Custom metrics in Dataflow pipelines with Prometheus and StatsD

Sushil Kumar
Mar 6 · 5 min read

Preface

At my current firm we rely heavily on Dataflow for running our data ingestion pipelines. We ingest millions of click stream events from PubSub and ship them to our warehouse in BigQuery. Our click stream events are shipped in JSON format and we parse them before ingesting into BigQuery.

We don’t always receive correct JSON payloads and we reject such messages during ingestion. We wanted to monitor the number of rejected messages and create alerting on them. We were already using Dataflow Monitoring interface which gives some vital pipeline metrics such as Watermark and System lag.

The obvious next step was to use something that Dataflow natively supported and could fit right into our monitoring and alerting infrastructure (we use Stackdriver, Prometheus and Grafana).

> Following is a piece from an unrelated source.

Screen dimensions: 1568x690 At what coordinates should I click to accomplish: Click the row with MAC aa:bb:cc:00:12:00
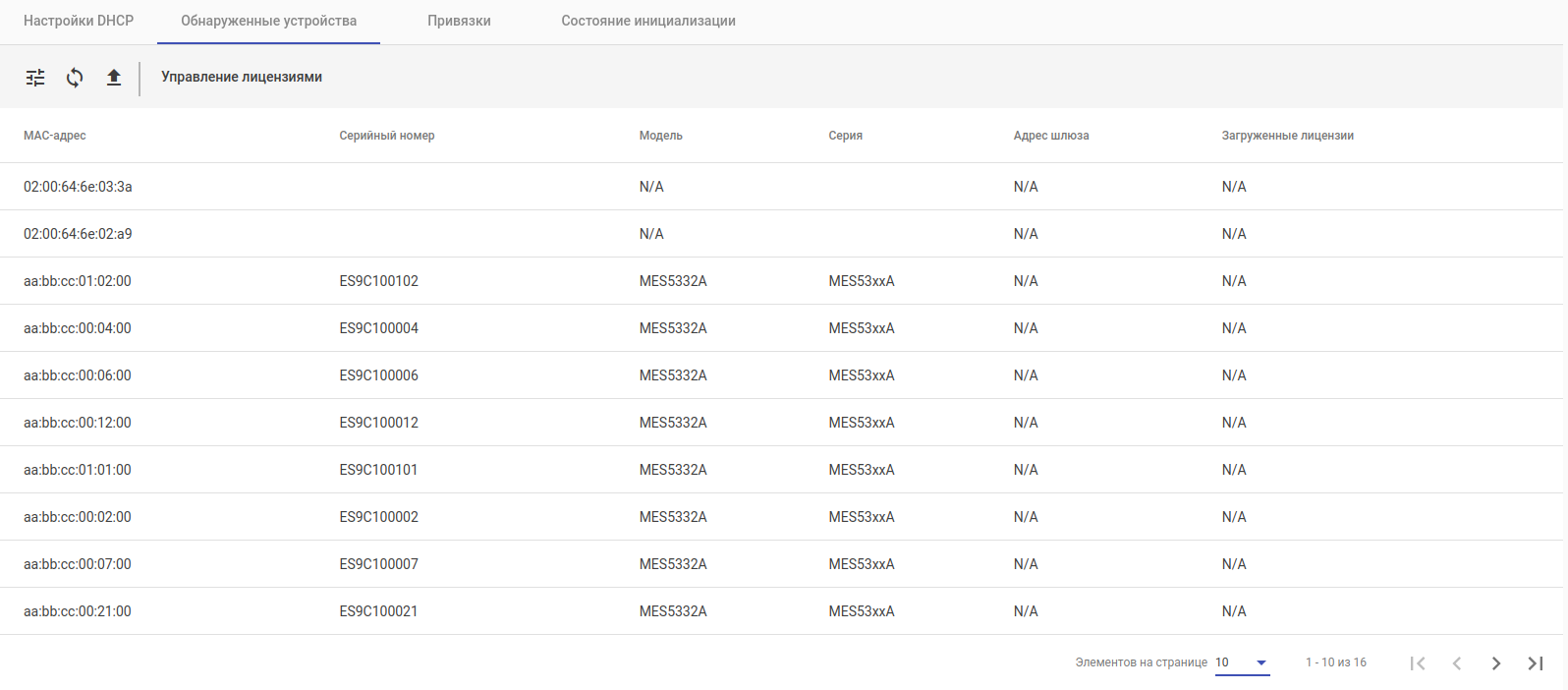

We tried to implement our reject counters using Apache Beam metrics .

Soon we realized the shortcomings of Beam’s counter in that they are not namespaced and we needed to namespace our rejection counters because we wanted to attribute all rejections to rejection reasons.

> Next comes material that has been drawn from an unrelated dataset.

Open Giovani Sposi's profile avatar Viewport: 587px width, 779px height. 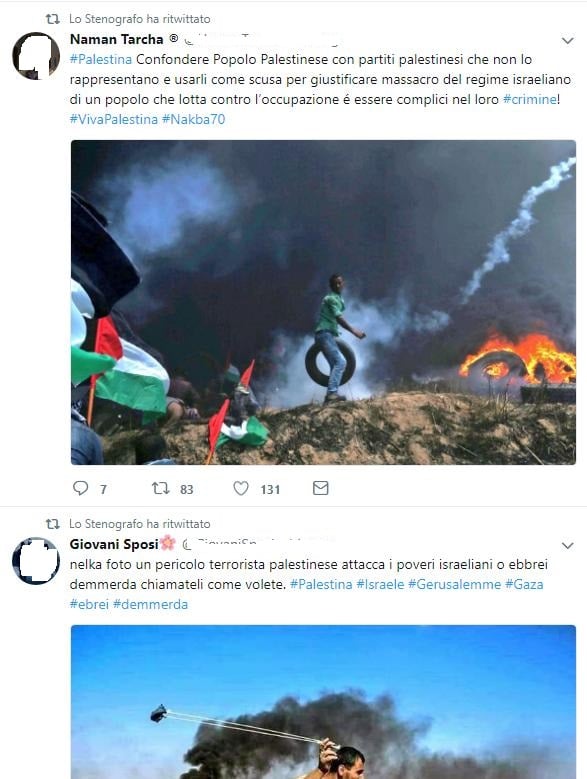click(x=36, y=560)
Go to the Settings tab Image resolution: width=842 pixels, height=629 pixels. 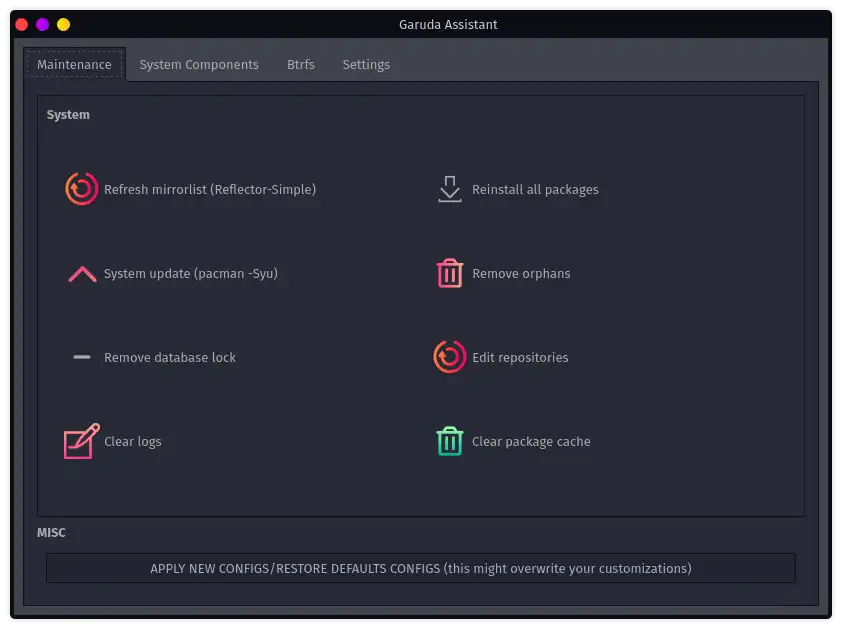pyautogui.click(x=366, y=65)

We were missing Prometheus style labels in our metrics. We set out to find if there was any way to implement Prometheus in a fully managed service like Dataflow. That’s when we stumbled upon a post from Qubit on Google’s blog. They suggested to use a push based model using StatsD exporter for pushing our custom metrics to prometheus, and so we did.

In this post I’m going to walk you through the steps to implement the solution given in the blog. So lets jump right to it.

Table of Content

  1. Setting up StatsD Exporter and Prometheus.
  2. Getting Dataflow to push events to StatsD.
  3. Tying it all together.

1. Setting up StatsD Exporter and Prometheus

We’ll start by starting up a VM where we’ll run StatsD Exporter and Prometheus instance. In production its better to separate these machines and re-use the Prometheus if you already have one. We’ll be using docker to spin up these services quickly.

StatsD Exporter supports receiving StatsD format metrics directly hence we don’t need to run a separate StatsD server. If you have a StatsD server already running as part of your infrastructure you can configure a repeater backend to push metrics from StatsD server to StatsD exporter.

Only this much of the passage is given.